In authentication window, I enter Workgroup name as displayed on PC, user1 for username and pword for password. User1 and pword are identical credentials for the account I'm using on the Mac when I do this. I can log in directly to PC with User1 and pword credentials.

Mac says: "Could not connect to server beause the name or password is not correct"

The PC can see the Mac files and printer, and the Mac can see files on another Mac on the LAN.

Windows firewall turned off. BlackIce firewall on PC turned off. Mac firewall turned off. ZoneAlarm configured to allow Mac to PC connection, and log files show no connections being blocked.
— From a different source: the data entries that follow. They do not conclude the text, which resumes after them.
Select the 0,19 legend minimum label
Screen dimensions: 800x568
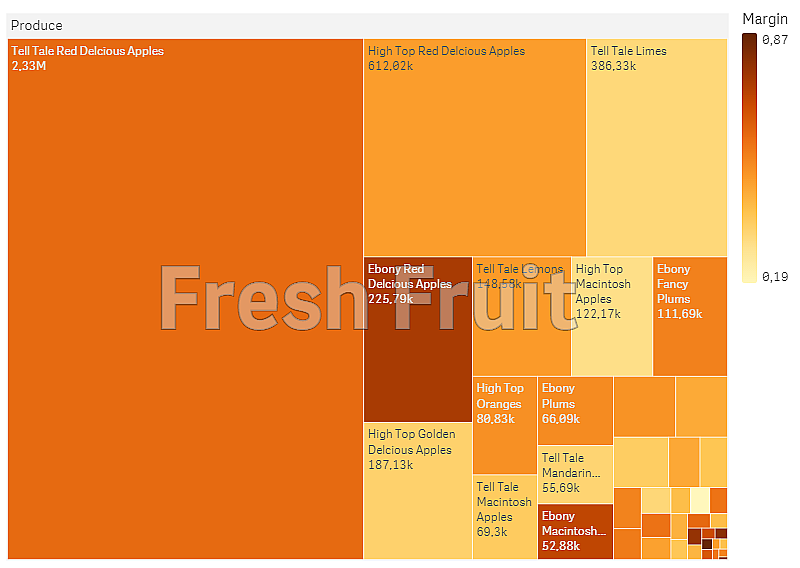pos(774,277)
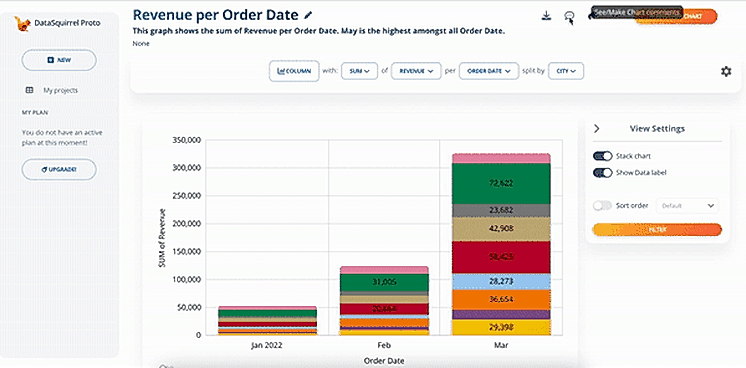The width and height of the screenshot is (746, 368).
Task: Click the orange FILTER button
Action: (657, 229)
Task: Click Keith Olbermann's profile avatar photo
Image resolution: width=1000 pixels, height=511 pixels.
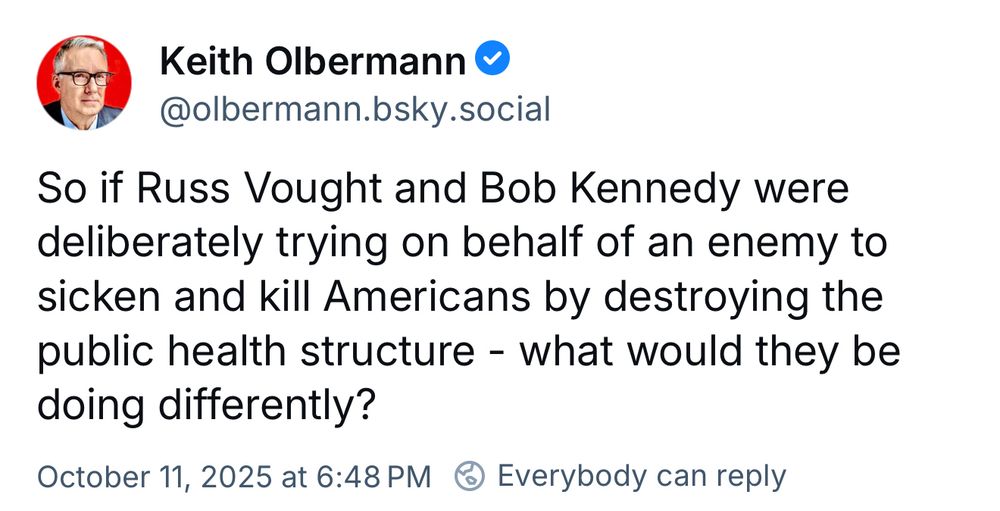Action: point(84,82)
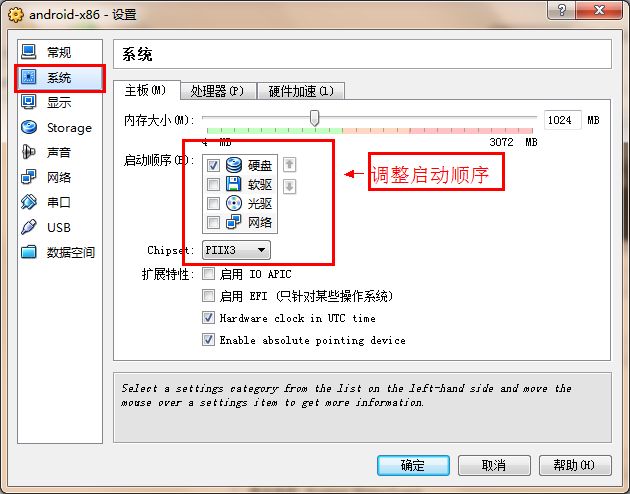Confirm settings with the 确定 button
Viewport: 630px width, 494px height.
pyautogui.click(x=413, y=465)
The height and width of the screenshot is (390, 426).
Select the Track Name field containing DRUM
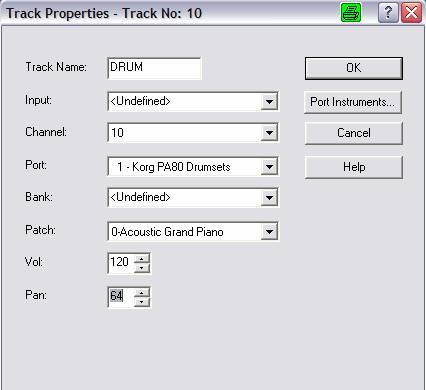point(155,68)
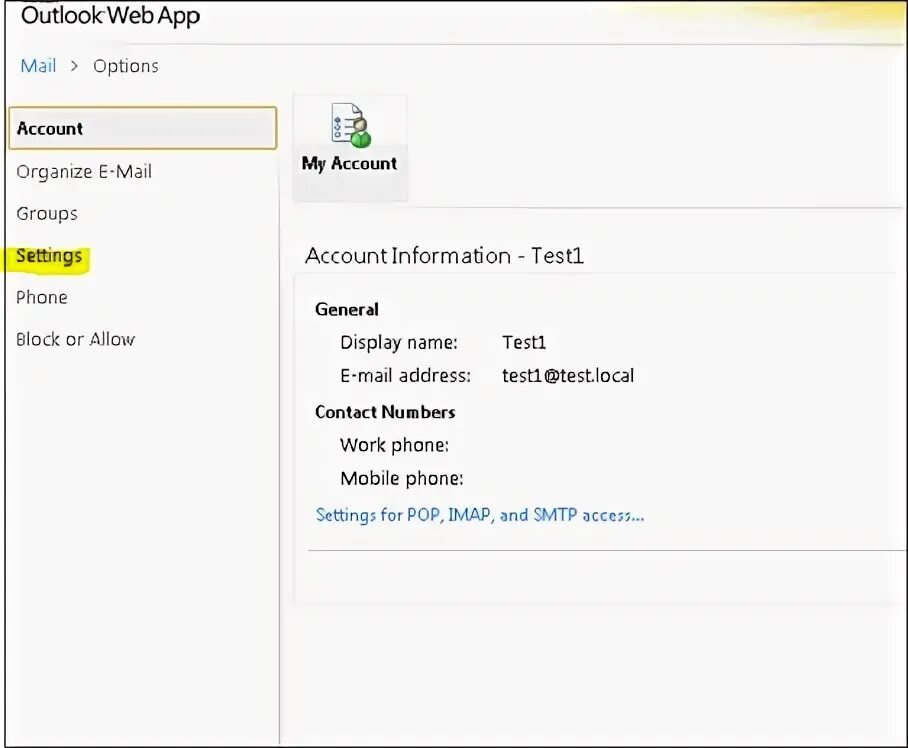The image size is (908, 748).
Task: Click the My Account document-and-person icon
Action: [x=351, y=125]
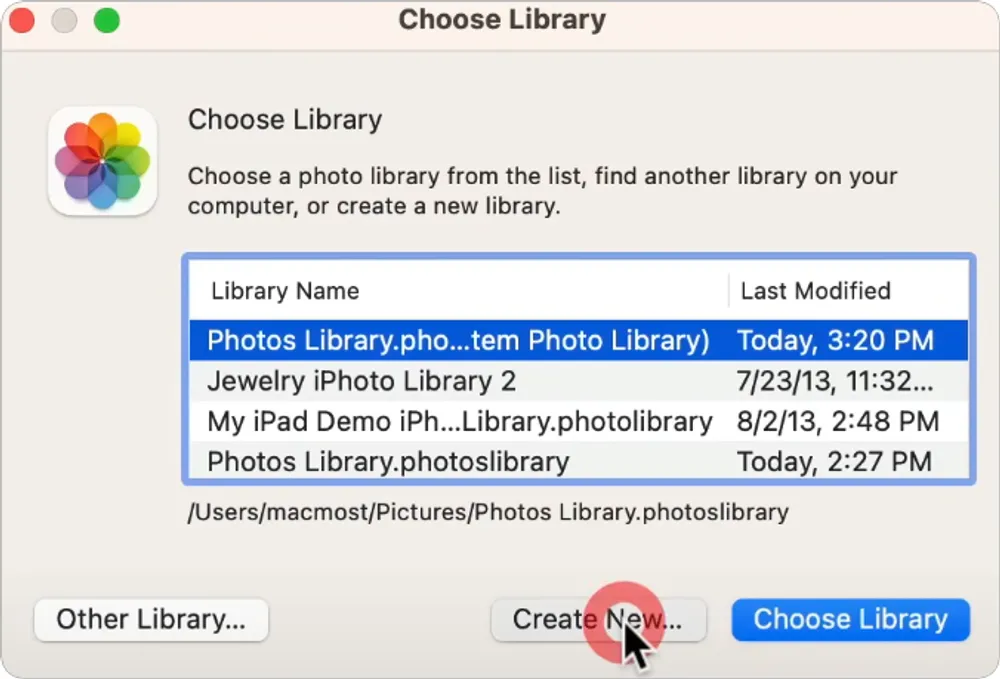The height and width of the screenshot is (679, 1000).
Task: Sort by the Last Modified column header
Action: [815, 291]
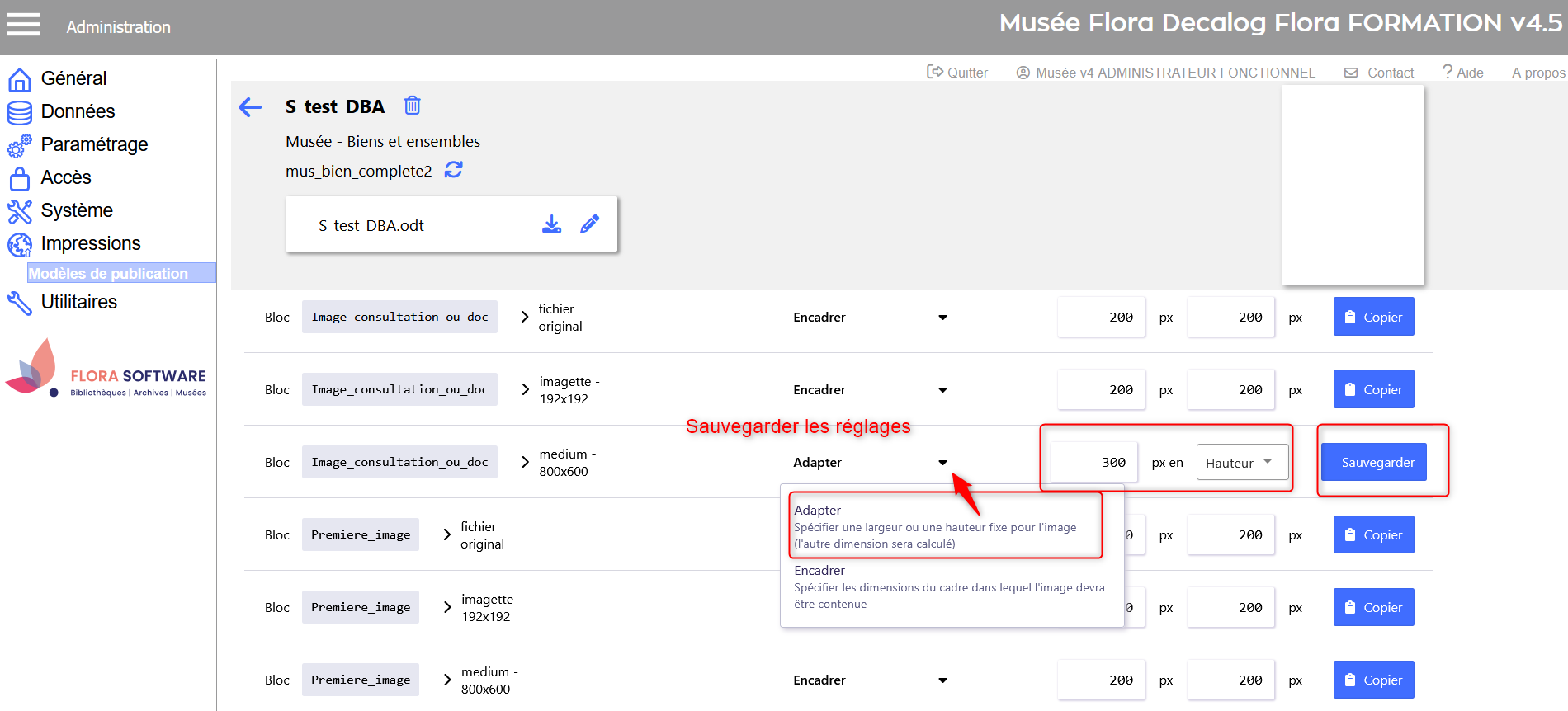Edit S_test_DBA.odt with the pencil icon
The height and width of the screenshot is (711, 1568).
(x=589, y=224)
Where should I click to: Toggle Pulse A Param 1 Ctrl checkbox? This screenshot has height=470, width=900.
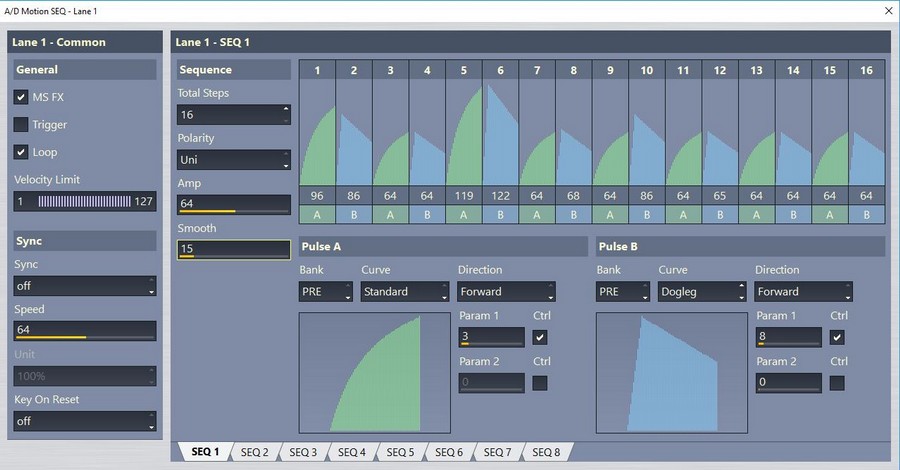(540, 337)
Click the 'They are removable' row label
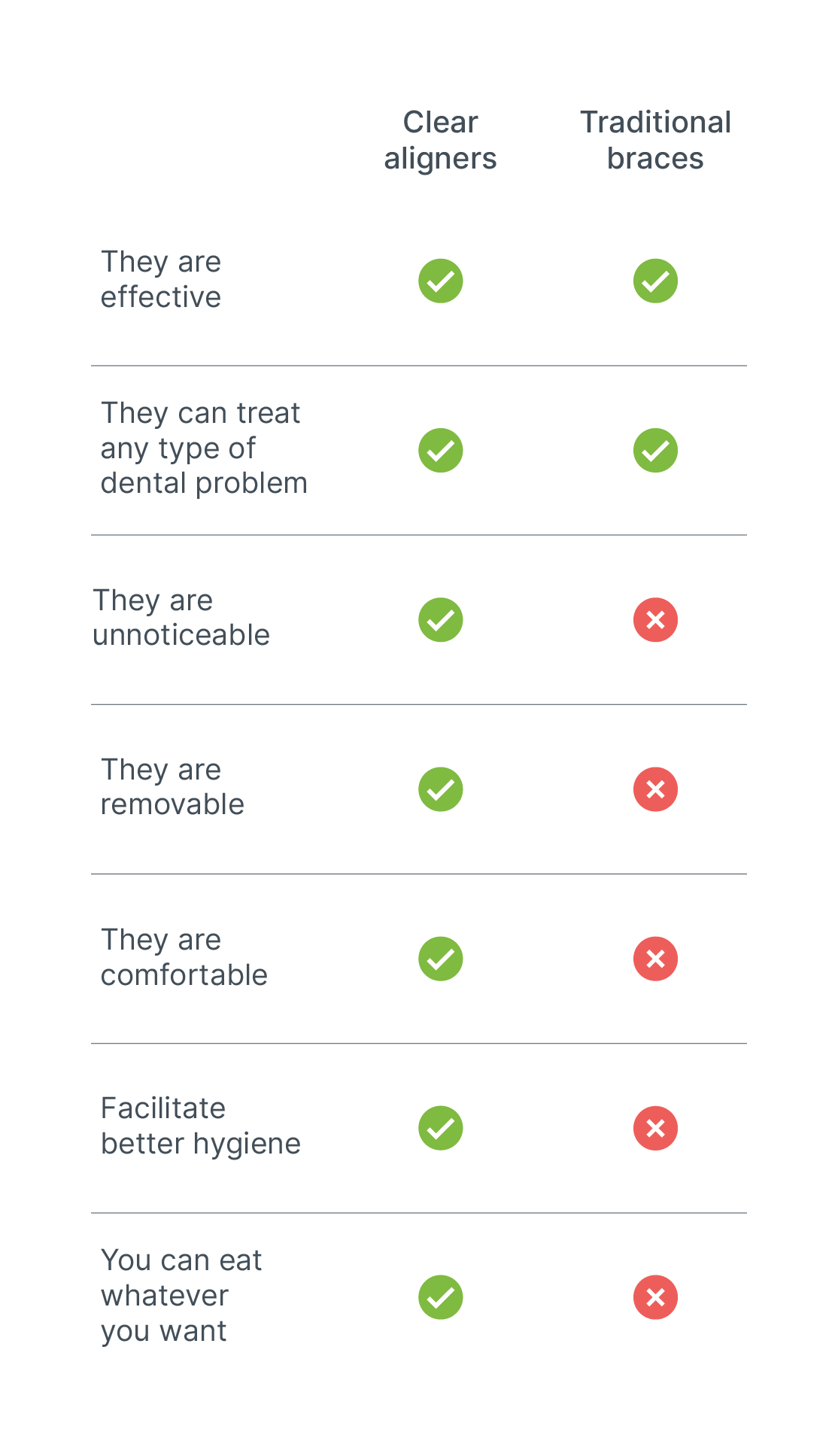The width and height of the screenshot is (838, 1456). [172, 787]
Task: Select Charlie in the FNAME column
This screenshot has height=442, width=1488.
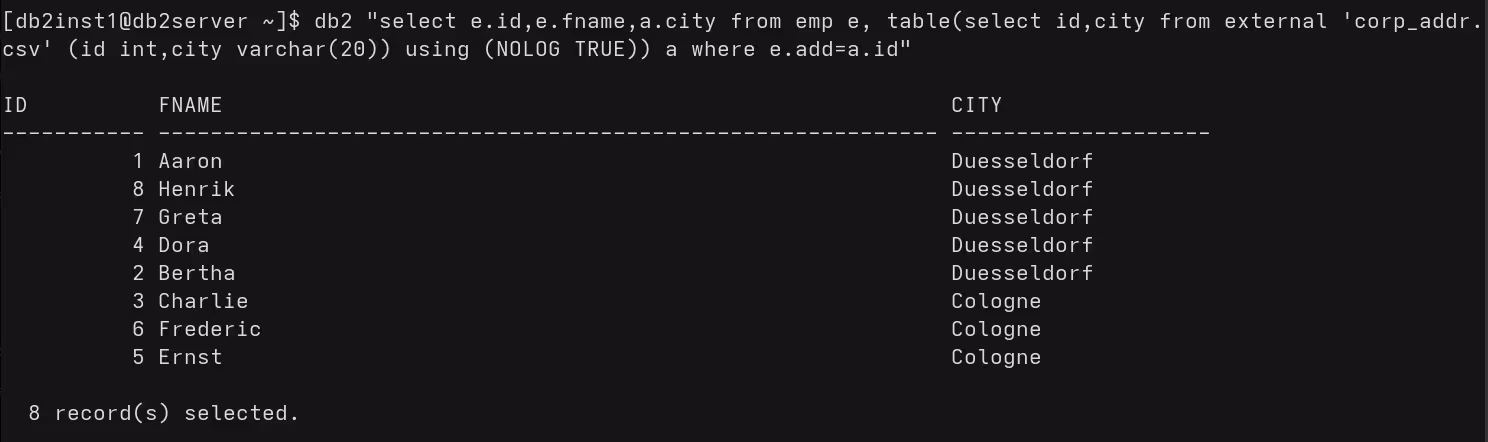Action: [203, 301]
No other software or hardware firewalls between Mac and PC.

Based on a thread I found when searching here, I increased the value of Lanmanserver/Parameters/IRPStackSize in registry to 18. (It was unspecified, meaning it was defaulted to 15.) Previous thread suggesed increasing it might solve the problem, but I wasn't getting any Windows events that indicated this was the problem.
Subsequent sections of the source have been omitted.